## PROMPT 1
Answer these questions using the excerpt on the Cracker Barrel settlement. Mark each answer with its letter.
(a) Under what name was Biglari Holdings Inc. formerly known?
(b) What amount has Biglari Holdings Inc. agreed to pay as a civil penalty?
(c) Up to what percentage of voting securities does the passive-investment exception in the H-S-R rules allow?
## PROMPT 2
Translate this sentence from the excerpt on the Cracker Barrel settlement into Spanish: "Fund managers following an activist investment strategy would do well to heed."
## PROMPT 3
Summarize the excerpt on the Cracker Barrel settlement in two sentences.

## SOURCE EXCERPT
···

Published 10/03/2012, 08:08 AM
Updated 07/09/2023, 06:31 AM

The Federal Trade Commission may be taking a harder line than had been its custom on the question of what is a “passive investor” under the Hart-Scott-Rodino Act. That is the natural take-away for hunters of alpha upon the Cracker Barrel settlement.

Fund managers following an activist investment strategy would do well to heed. In a philosophical sense, you might take some solace in the notion that regulators and prosecutors can’t, as the saying goes, “get inside your head.” They can’t know what your intention truly was at the moment you acquired certain shares. But in the legal/regulatory world, regulators can and do presume intentions from actions, and the consequences can be nasty for those on the wrong side of it.

Rules and an Exception
Biglari Holdings Inc., the restaurant holding concern formerly known as Steak ‘n Shake, has agreed to pay $850,000 as a civil penalty settling charges that it acquired a large stake in Cracker Barrel while in violation of the H-S-R premerger notification rules.

The H-S-R rules allow an exception for a holding of up to ten percent of voting securities if the acquisition that produced that stake had been made as a passive investment, that is, entered into with “no intention of participating in the formulation, determination, or direction of the basic business decisions of the issuer.”

···

## RECORD SET
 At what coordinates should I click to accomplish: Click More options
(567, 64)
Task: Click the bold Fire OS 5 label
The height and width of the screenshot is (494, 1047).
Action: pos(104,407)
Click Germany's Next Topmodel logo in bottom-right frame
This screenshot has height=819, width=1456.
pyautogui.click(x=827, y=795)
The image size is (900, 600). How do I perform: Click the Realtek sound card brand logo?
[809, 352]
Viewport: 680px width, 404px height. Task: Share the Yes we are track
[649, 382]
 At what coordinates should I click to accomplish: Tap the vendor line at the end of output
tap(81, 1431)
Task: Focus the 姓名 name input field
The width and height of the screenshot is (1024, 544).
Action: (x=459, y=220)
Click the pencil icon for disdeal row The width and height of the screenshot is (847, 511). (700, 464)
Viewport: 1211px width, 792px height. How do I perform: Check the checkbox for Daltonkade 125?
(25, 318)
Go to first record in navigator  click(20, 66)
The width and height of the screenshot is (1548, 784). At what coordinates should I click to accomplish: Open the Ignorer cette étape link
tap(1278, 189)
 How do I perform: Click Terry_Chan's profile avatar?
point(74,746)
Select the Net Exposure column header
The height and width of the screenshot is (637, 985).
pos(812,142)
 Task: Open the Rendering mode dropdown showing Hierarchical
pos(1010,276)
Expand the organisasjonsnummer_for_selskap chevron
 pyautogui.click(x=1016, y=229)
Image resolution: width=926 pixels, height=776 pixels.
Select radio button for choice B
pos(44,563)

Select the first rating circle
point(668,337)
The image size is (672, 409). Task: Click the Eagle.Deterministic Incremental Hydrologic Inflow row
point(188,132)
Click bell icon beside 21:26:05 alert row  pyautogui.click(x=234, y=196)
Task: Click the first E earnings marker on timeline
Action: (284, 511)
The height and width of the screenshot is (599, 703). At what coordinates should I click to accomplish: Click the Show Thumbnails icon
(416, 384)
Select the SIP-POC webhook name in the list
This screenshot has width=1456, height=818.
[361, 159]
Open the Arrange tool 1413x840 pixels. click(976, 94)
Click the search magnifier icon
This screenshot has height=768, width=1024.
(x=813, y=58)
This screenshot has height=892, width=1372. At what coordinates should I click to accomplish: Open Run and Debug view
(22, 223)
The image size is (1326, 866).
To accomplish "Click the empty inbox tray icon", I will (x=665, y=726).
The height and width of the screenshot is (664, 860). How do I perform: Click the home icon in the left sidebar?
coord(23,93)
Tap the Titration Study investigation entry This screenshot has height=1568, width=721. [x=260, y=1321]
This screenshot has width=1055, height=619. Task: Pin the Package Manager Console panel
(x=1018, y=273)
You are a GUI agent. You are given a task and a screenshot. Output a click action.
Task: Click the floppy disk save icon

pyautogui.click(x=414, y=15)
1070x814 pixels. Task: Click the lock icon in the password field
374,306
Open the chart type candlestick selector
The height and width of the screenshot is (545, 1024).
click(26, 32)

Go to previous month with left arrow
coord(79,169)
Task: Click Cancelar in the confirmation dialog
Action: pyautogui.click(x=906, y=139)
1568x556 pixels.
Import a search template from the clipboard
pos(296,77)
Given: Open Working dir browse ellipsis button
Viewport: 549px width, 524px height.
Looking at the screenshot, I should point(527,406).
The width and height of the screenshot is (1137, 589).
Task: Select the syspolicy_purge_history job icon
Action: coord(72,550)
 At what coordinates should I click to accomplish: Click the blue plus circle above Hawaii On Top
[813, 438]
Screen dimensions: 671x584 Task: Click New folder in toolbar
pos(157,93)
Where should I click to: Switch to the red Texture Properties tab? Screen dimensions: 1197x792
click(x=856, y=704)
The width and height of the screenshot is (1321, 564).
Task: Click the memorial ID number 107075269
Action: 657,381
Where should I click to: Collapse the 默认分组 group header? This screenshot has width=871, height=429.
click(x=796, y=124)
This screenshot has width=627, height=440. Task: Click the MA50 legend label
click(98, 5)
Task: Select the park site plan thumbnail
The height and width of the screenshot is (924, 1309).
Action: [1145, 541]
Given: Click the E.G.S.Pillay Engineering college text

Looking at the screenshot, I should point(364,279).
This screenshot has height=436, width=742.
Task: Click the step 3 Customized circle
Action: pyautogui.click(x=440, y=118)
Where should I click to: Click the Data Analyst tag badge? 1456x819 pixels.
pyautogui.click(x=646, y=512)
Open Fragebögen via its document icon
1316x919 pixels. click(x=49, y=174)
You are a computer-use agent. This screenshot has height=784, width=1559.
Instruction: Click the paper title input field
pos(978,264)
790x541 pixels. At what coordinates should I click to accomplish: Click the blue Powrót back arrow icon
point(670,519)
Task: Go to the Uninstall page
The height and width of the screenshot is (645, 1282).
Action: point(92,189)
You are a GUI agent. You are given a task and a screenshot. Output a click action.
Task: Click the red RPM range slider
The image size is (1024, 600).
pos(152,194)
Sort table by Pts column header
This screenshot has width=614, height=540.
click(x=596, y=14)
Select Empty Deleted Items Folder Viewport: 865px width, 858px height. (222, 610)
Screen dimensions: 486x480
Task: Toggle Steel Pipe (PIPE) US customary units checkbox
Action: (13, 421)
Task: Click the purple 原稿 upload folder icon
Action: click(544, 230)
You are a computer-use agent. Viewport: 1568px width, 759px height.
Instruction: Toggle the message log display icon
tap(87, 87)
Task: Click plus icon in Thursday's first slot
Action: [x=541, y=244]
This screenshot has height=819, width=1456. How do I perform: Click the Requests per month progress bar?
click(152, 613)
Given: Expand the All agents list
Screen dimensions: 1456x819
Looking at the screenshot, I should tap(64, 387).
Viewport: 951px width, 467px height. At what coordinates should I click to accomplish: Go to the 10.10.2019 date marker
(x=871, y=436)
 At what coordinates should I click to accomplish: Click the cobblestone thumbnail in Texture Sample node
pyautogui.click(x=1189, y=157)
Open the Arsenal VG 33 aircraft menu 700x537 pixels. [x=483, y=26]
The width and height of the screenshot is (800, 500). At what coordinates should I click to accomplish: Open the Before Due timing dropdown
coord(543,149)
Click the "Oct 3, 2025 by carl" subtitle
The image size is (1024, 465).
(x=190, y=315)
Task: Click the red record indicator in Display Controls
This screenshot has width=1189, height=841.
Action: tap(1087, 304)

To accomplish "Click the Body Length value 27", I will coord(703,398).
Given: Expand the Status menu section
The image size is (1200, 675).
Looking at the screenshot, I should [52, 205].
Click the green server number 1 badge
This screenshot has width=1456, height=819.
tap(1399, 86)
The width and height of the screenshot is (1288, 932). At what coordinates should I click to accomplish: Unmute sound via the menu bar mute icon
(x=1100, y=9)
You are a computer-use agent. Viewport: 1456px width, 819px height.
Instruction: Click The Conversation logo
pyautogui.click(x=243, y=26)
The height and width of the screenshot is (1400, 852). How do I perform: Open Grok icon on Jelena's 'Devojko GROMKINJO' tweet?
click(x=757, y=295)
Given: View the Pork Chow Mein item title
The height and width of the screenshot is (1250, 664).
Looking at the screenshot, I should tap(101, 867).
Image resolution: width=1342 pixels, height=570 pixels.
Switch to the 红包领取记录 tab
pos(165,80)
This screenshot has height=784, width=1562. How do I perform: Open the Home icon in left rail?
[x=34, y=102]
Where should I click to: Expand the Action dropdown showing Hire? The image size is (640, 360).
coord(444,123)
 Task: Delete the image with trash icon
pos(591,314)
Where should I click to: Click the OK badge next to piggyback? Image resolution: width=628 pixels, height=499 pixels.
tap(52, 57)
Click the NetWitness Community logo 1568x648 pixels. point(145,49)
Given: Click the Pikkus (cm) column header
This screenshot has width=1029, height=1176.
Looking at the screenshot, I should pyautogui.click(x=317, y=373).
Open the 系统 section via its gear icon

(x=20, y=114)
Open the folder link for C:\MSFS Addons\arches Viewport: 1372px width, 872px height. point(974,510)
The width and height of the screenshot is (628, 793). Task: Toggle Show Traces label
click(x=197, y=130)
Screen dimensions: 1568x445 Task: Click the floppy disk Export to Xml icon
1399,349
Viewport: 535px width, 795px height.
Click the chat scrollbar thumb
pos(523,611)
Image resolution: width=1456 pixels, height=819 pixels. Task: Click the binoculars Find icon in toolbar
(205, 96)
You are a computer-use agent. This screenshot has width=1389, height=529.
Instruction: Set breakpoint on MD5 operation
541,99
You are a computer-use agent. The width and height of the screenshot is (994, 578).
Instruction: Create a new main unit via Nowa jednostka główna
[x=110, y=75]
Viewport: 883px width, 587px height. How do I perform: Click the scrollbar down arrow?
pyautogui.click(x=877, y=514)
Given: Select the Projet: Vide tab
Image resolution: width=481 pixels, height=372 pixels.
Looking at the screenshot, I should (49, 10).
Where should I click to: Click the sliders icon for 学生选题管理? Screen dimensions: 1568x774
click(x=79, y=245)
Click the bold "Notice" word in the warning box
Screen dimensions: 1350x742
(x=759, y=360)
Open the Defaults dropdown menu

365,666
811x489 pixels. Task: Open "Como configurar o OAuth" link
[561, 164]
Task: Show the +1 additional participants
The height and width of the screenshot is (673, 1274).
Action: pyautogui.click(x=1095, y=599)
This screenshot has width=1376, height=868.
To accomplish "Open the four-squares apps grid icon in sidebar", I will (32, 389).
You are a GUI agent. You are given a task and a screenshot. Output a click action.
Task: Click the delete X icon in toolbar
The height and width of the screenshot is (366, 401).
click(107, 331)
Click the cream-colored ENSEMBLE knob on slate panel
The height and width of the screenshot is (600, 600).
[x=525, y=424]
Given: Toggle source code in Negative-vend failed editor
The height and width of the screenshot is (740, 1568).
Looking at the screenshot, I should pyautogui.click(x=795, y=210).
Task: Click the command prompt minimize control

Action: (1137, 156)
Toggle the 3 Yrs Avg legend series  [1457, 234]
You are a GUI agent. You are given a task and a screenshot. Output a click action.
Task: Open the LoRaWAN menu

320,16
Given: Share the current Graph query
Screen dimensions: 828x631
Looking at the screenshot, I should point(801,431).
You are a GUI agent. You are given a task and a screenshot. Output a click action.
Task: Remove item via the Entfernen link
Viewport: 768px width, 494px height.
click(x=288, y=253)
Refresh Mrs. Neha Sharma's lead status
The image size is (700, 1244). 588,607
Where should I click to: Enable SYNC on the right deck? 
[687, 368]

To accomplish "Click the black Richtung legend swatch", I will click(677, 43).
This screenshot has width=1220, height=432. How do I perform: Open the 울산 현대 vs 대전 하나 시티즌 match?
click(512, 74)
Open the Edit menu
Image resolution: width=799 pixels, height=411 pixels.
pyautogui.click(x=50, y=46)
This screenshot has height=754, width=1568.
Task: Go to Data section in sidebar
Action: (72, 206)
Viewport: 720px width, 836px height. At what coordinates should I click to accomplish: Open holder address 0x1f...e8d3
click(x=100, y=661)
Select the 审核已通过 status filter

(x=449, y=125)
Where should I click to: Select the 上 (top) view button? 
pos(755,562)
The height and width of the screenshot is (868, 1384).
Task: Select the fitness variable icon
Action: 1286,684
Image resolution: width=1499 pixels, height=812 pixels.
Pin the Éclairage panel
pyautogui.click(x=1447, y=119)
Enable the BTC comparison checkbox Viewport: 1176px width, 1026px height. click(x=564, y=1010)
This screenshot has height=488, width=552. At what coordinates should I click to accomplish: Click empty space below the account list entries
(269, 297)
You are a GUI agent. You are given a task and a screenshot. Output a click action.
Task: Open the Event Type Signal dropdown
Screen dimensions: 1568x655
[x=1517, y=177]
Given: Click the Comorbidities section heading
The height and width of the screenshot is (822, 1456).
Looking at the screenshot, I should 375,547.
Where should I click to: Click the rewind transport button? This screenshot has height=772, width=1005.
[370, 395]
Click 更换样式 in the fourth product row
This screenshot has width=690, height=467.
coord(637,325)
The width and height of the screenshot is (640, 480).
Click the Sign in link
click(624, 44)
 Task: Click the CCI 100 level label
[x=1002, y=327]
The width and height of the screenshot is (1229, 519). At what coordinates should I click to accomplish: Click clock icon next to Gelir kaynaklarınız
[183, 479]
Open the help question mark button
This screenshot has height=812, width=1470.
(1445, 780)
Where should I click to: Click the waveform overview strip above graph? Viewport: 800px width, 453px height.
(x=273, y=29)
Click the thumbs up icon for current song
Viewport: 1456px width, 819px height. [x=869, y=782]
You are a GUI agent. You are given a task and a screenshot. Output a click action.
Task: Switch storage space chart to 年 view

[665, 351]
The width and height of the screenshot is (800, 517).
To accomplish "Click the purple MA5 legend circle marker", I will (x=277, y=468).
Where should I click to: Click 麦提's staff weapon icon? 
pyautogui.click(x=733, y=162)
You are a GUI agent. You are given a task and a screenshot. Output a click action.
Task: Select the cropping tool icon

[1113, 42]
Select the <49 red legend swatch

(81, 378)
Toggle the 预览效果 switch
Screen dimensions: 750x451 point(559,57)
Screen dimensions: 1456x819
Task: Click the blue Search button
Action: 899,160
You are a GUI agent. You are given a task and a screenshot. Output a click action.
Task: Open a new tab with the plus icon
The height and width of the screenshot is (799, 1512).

···

## EXPECTED ANSWER 1
(a) Steak ‘n Shake
(b) $850,000
(c) Ten percent

## EXPECTED ANSWER 2
Los gestores de fondos que siguen una estrategia de inversión activista harían bien en tomar nota.

## EXPECTED ANSWER 3
The Cracker Barrel settlement suggests that the Federal Trade Commission may be taking a harder line on what counts as a "passive investor" under the Hart-Scott-Rodino Act. Biglari Holdings Inc. agreed to pay an $850,000 civil penalty over charges that it acquired a large Cracker Barrel stake in violation of the H-S-R premerger notification rules, which exempt holdings of up to ten percent of voting securities only if acquired passively.